Muere el magistrado del Constitucional, al que le asoló hace unos meses una enfermedad implacable que no le ha dejado, hasta agotarlo

Joaquín Estefanía
Jesús Leguina Villa, en una imagen de 2001.
Jesús Leguina Villa, en una imagen de 2001.Gorka Lejarcegi

Cuando Jesús Leguina llegó al Tribunal Constitucional, en el año 1986, recibió una carta que le emocionó mucho: era de uno de esos amigos que pertenecían a la izquierda extraparlamentaria, algunos de los cuales le habían acompañado desde la juventud (y le han acompañado hasta el final), que decía: "Por fin creo en que hay cambio en España. Tu presencia en el Constitucional es la demostración". Leguina siempre tuvo en cuenta esta opinión: le acompañó, me consta, en todas sus decisiones: la obligación de no defraudar a quienes creyeron en su honestidad y en una forma determinada de pensar. En efecto, un demócrata de toda la vida, de la izquierda consecuente, sin complejos, había llegado al alto tribunal por sus propios méritos académicos y profesionales.

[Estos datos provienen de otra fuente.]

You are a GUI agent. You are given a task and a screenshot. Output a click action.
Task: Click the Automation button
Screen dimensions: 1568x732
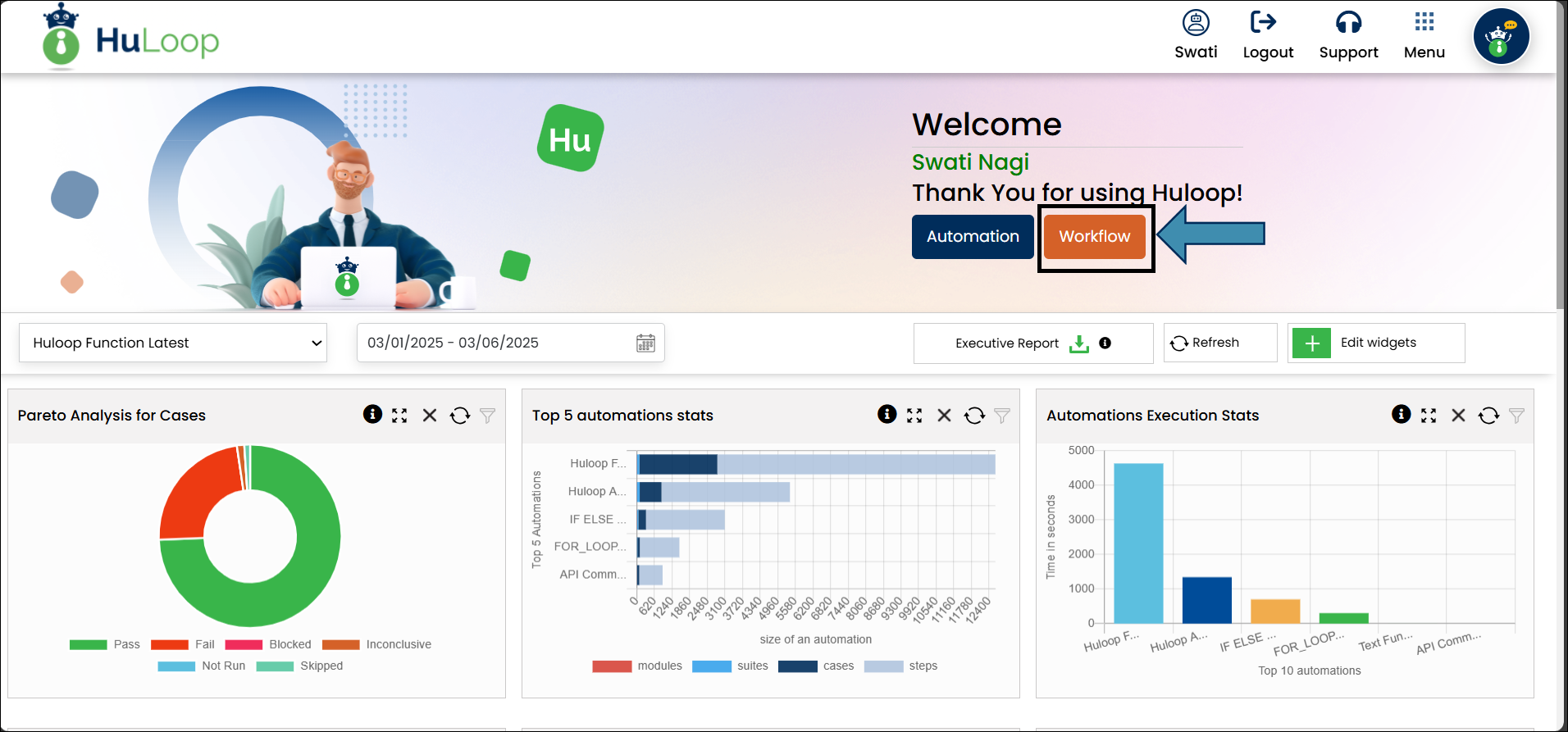pos(973,237)
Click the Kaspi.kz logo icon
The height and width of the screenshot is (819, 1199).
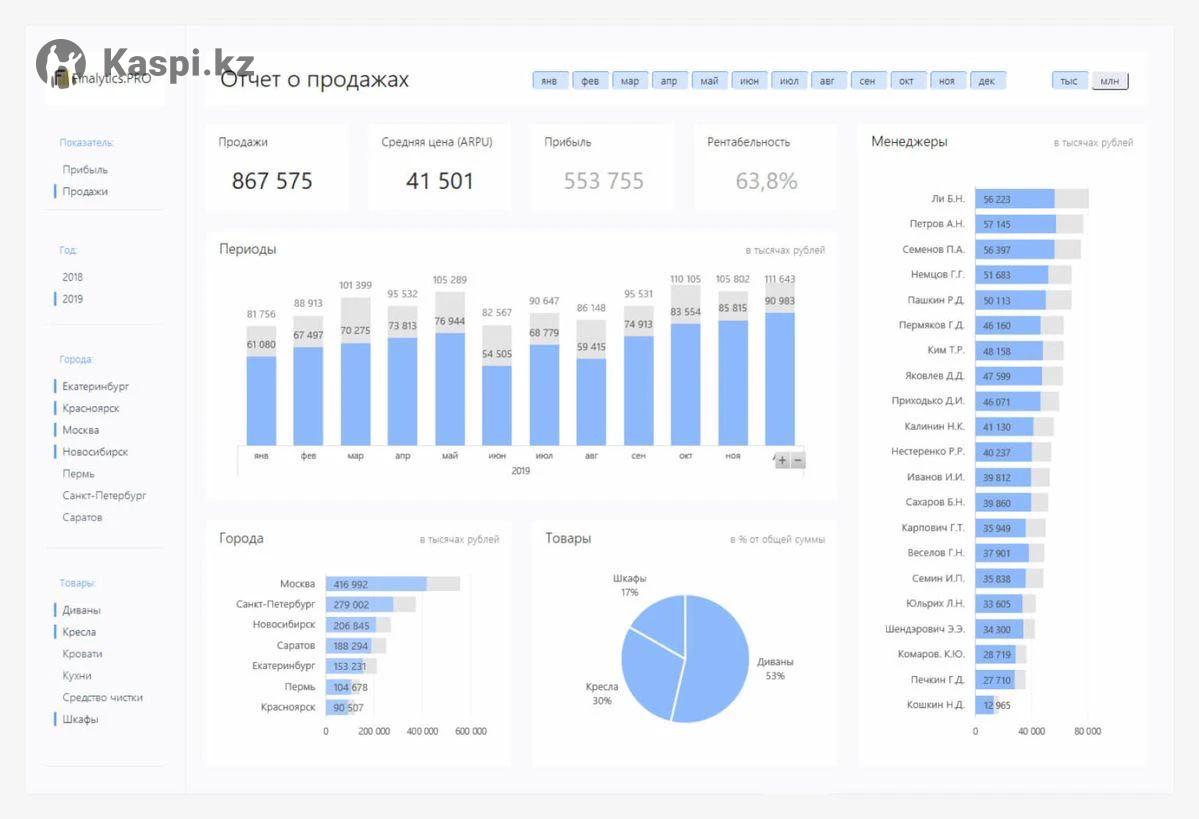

Hay varios aspectos de la vida de este bilbaíno de 1942, con casa en Donostia, bastante desconocidos para quien solo haya seguido su trayectoria como una secuencia permanente de su extraordinario servicio público (magistrado del Tribunal Constitucional; consejero del Banco de España; consejero de Estado) y carrera académica (doctor en Derecho por la Universidad de Bolonia, con premio extraordinario, profesor ayudante, adjunto, agregado, catedrático de Derecho Administrativo, decano de facultad...), que es la que figura en las hemerotecas. Son los relacionados con su compromiso político y cívico desde antes de la muerte de Franco: en los aledaños de la Organización Revolucionaria de Trabajadores (ignoro si fue militante o no; pertenecía al secreto de la clandestinidad); miembro del consejo editorial de la revista de ciencias sociales El Cárabo (sería de interés sociológico repasar la distinta evolución ideológica de quienes pasaron por allí y su convivencia en la diversidad, facilitada la misma por actitudes tan poco sectarias como las de Leguina; entre ellos, el también fallecido la semana pasada Pep Subirós); cercano a la Fundación Hogar del Empleado, en sus actividades vinculadas a las publicaciones e investigaciones, y con los colegios que la conforman; miembro del Consejo Asesor del Informe sobre la Democracia en España, de la Fundación Alternativas; o miembro del comité editorial de EL PAÍS (que dejó al considerarlo incompatible con el nombramiento de su mujer, María Emilia Casas, como presidenta del Tribunal Constitucional). En este periódico publicó bastantes artículos, la mayor parte de ellos relacionados con su sensibilidad con la naturaleza compuesta del Estado español. Las reflexiones sobre el encaje constitucional de Cataluña o Euskadi le llevó muchos ratos de su vida activa.

Lo más importante que dejó en todos estos lugares fue su red de amistades. su trabajo no le impedía cultivarla. Personaje entrañable, humilde hasta la saciedad, lector incesante, melómano fervoroso (le gustaba mucho el padre Soler) hasta que hace unos meses le asoló la enfermedad implacable que no le ha dejado, hasta agotarlo. No son palabras huecas ni fruto de la emoción de un obituario. Los que le conocen saben que todo ello es cierto. Deja viuda, cuatro hijos y una multitud de discípulos y amigos, que siempre le echaremos de menos. A él y a su sabiduría.